[Questions on the material]
1. In the Walmart comments thread, what company in the movie "Wall E" reminded one commenter of Wal-Mart?
2. Copy the part of the Walmart comments thread that starts with "When I saw the" and goes on through "business decades ago.", word for word.

Watching the Growth of Walmart Across America [Flowing Data](Thanks, synergy!)

Comments

  1. brother9 says:

    yeah yeah walmart kills people blah blah.

    How about showing this for any other company? Starbucks?

  2. blong81 says:

    Eh, the cheaper they are, the more I’ll shop there.

  3. jst07 says:

    disgusting.

  4. rellog says:

    @blong81: The more jobs are shipped over-seas, the lower our economy sinks, etc, etc…

    Too many people today either have no foresight, or could care-less about the future. Hopefully, these people will be around to reap what they sow…

  5. howie_in_az says:

    @blong81: Cheaper or less expensive? There’s a fairly large difference between the two. I prefer to have high quality goods at inexpensive prices. Walmart can only deliver on one of those points, thusly I don’t patron their warehouses.

  6. BlackBirdTA says:

    When I saw the Buy N Large company in the movie “Wall E”, I thought of Wal-Mart.

  7. nonzenze says:

    Yeah, how dare they move into poor areas and reduce prices. Don’t you know that poor people deserve to be ripped off by smaller, less efficient, retail operations with huge overhead?

    Americans vote with their dollars and, by a huge margin, they vote for Wal-Mart. If we hated them as much as some people claim, they would have been out of business decades ago.

    @Howie: I applaud your freely-made choice about which products to buy. I assume you respect everyone else’s choices as well?

[Given data]
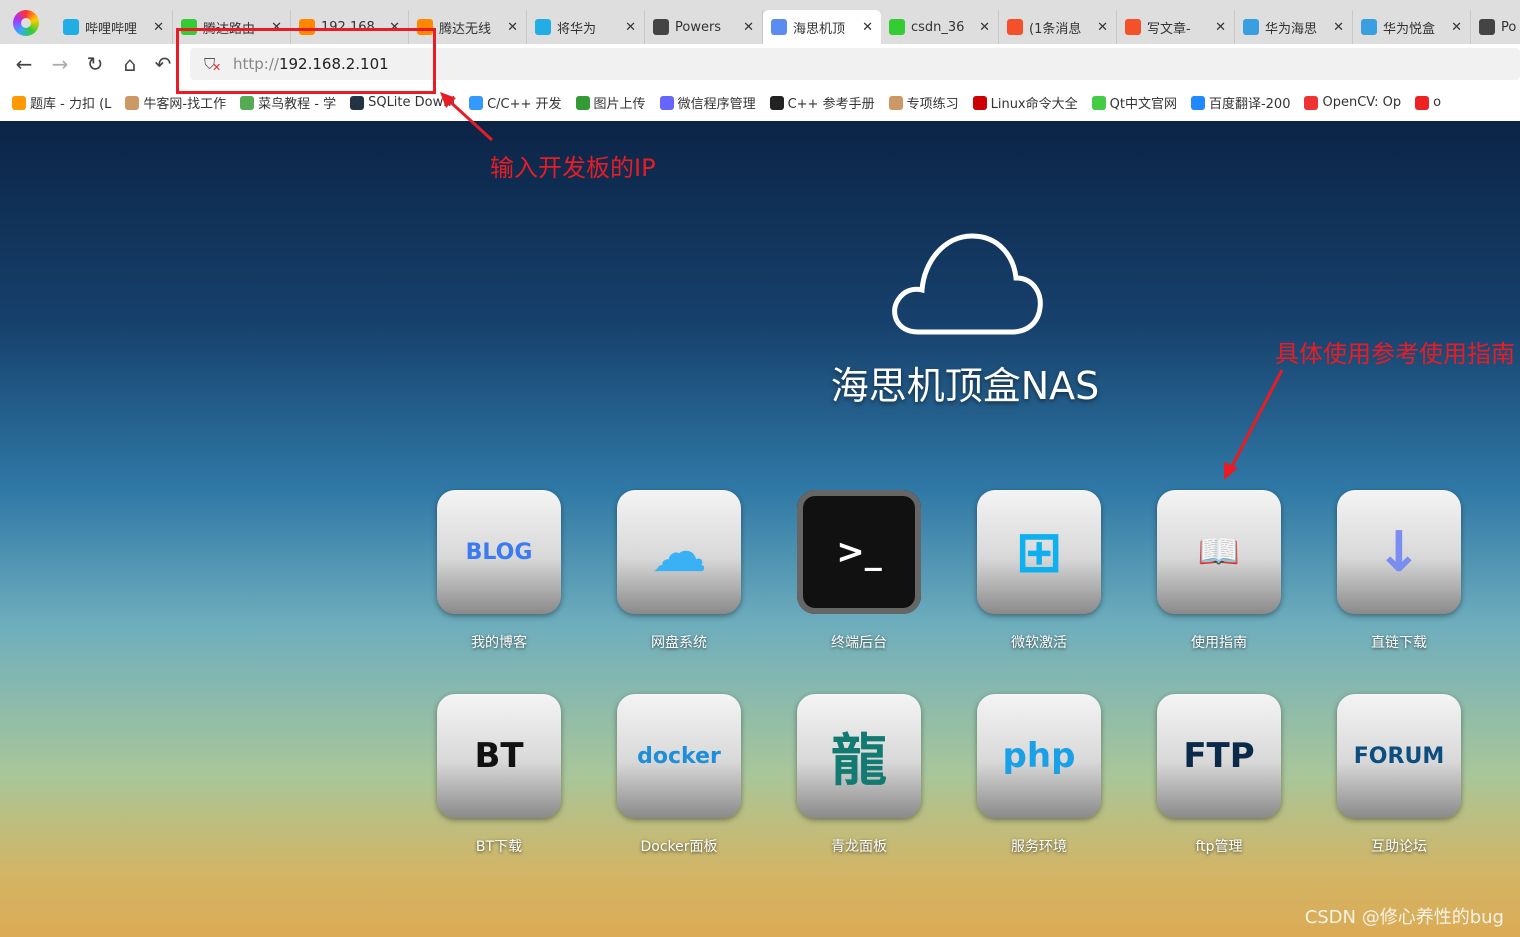  I want to click on app-tile: >_ 终端后台, so click(859, 571).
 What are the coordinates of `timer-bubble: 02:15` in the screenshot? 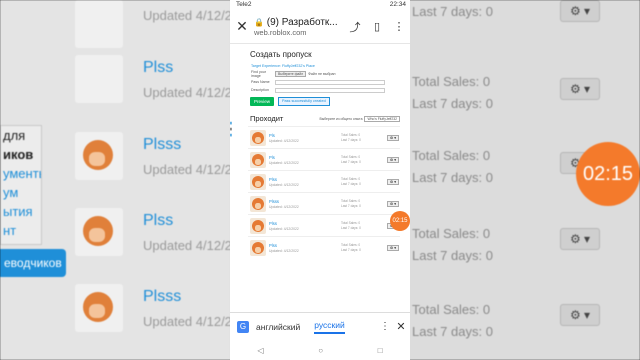 It's located at (400, 221).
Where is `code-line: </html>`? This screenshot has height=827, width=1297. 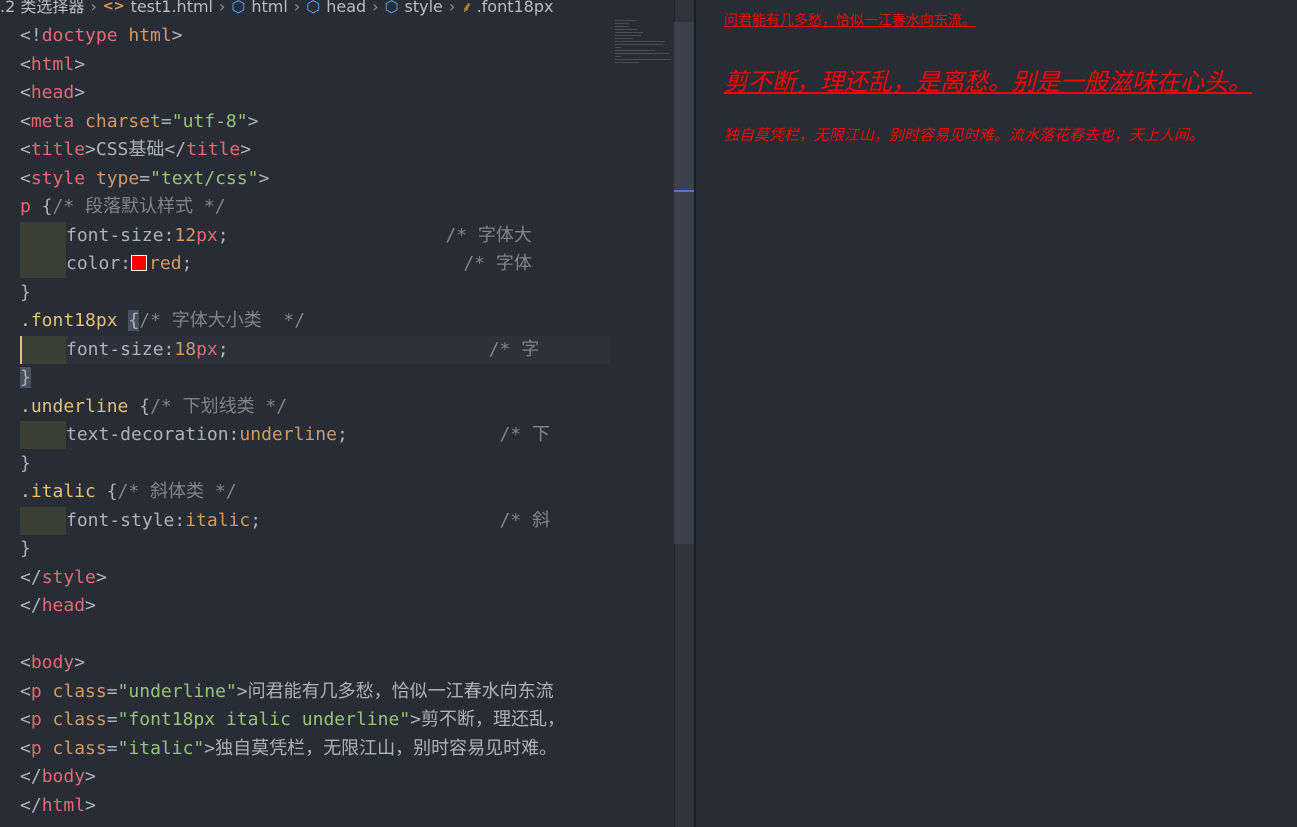 code-line: </html> is located at coordinates (58, 805).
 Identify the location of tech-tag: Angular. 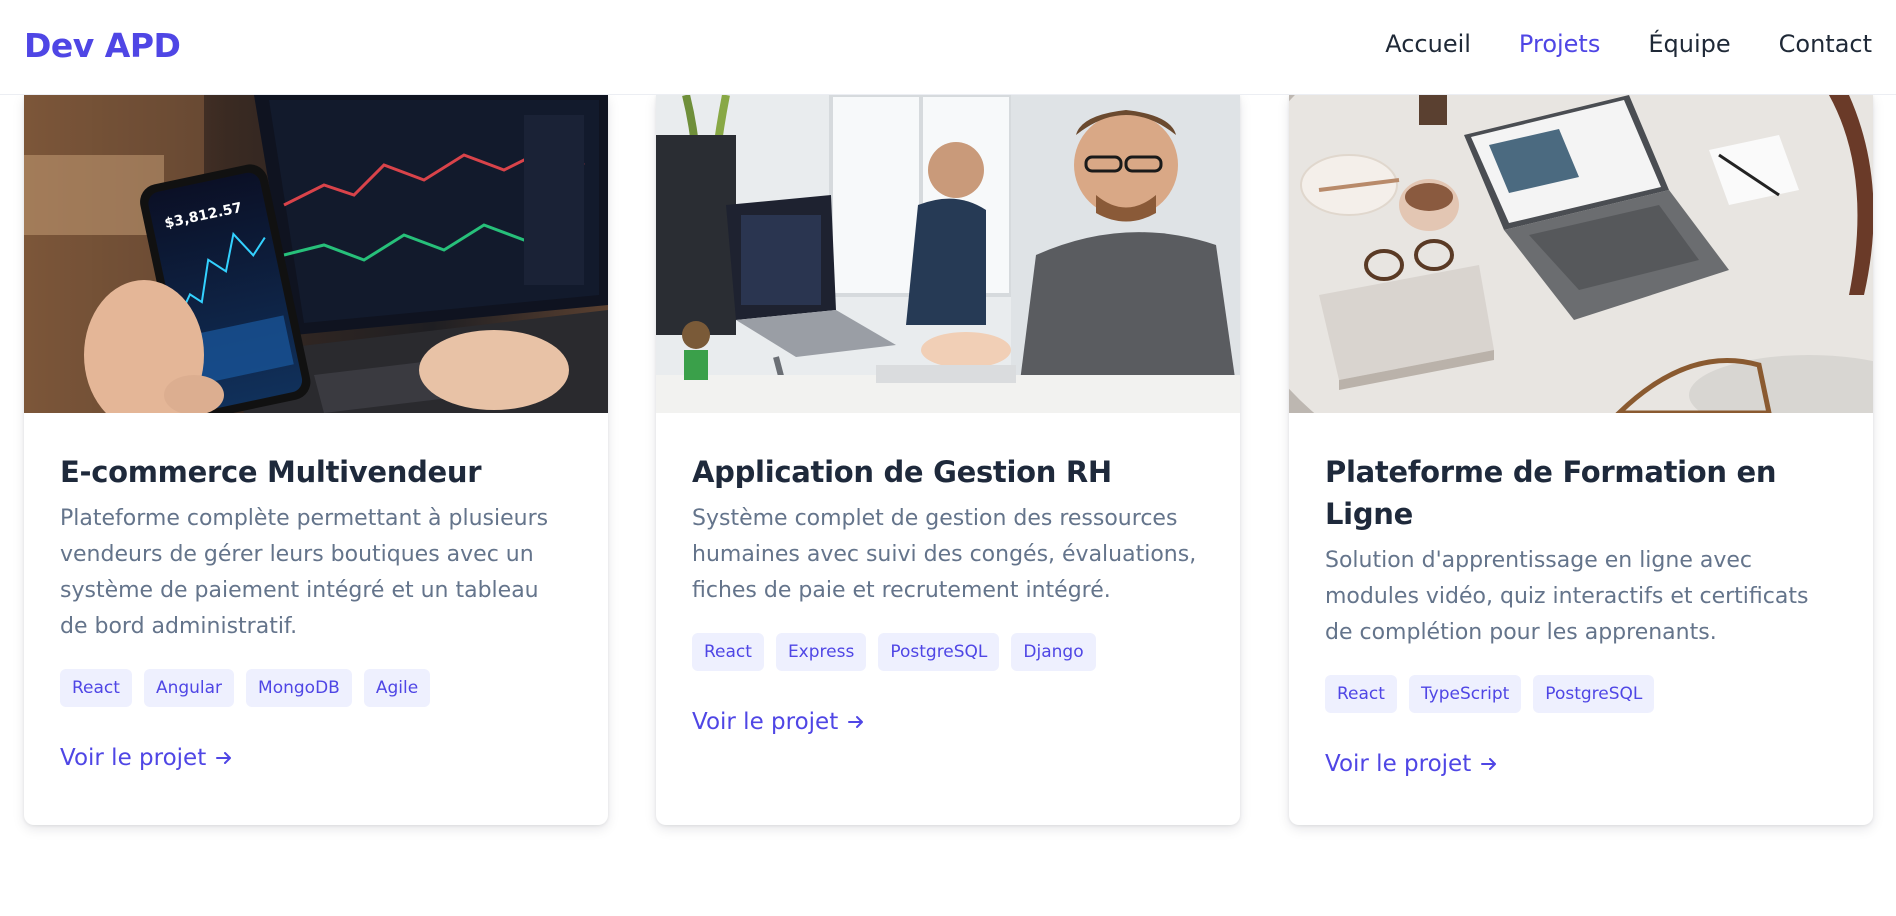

[Answers to each task]
1. Buy N Large

2.
When I saw the Buy N Large company in the movie “Wall E”, I thought of Wal-Mart.

  7. nonzenze says:

    Yeah, how dare they move into poor areas and reduce prices. Don’t you know that poor people deserve to be ripped off by smaller, less efficient, retail operations with huge overhead?

    Americans vote with their dollars and, by a huge margin, they vote for Wal-Mart. If we hated them as much as some people claim, they would have been out of business decades ago.